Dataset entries
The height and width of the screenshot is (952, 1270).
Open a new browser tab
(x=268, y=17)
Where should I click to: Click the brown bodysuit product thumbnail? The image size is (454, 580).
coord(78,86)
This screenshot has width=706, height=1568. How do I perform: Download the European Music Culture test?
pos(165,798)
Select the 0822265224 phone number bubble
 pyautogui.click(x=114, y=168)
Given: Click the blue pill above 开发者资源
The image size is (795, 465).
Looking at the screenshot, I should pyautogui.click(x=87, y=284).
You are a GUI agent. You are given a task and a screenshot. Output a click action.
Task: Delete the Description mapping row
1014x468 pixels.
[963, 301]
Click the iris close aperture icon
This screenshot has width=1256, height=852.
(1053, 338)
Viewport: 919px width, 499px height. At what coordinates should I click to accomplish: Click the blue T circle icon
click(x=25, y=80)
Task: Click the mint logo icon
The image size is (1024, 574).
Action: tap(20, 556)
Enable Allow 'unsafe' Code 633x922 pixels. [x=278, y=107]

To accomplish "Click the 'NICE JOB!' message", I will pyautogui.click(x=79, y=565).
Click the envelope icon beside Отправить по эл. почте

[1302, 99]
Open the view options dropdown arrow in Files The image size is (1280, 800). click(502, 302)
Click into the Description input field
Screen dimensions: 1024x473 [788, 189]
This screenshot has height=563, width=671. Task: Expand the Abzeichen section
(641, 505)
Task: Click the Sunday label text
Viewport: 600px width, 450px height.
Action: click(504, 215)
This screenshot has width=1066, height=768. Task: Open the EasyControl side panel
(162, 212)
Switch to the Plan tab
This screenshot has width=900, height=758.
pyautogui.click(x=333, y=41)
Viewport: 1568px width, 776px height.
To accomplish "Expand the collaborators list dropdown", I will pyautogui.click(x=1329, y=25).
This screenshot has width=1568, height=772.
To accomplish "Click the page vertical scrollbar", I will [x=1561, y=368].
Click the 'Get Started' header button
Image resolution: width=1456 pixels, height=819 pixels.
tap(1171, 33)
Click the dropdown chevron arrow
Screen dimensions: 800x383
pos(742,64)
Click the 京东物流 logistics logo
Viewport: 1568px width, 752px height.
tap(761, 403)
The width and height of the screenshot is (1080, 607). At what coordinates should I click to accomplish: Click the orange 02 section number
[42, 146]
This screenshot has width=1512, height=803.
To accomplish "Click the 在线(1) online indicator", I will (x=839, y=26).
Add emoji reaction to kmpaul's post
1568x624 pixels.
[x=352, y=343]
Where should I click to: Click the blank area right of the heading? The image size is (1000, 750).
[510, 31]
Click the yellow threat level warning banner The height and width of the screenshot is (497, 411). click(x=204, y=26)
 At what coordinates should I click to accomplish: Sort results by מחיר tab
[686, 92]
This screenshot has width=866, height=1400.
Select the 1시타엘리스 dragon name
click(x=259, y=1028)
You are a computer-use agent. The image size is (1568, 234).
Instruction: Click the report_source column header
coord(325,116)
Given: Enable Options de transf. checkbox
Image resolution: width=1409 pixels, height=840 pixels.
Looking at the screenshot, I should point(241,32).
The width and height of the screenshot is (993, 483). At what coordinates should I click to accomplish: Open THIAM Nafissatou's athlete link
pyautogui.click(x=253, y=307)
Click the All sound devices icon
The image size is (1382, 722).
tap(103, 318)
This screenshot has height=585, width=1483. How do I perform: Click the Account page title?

### ACTIVITY
Your answer should consist solely of the lines above from the line with "Task: Click the mint logo icon" to the line with "Open the view", both included, reproduced exactly.

### RESULT
Task: Click the mint logo icon
The image size is (1024, 574).
Action: tap(20, 556)
Enable Allow 'unsafe' Code 633x922 pixels. [x=278, y=107]

To accomplish "Click the 'NICE JOB!' message", I will pyautogui.click(x=79, y=565).
Click the envelope icon beside Отправить по эл. почте

[1302, 99]
Open the view options dropdown arrow in Files The image size is (1280, 800). click(502, 302)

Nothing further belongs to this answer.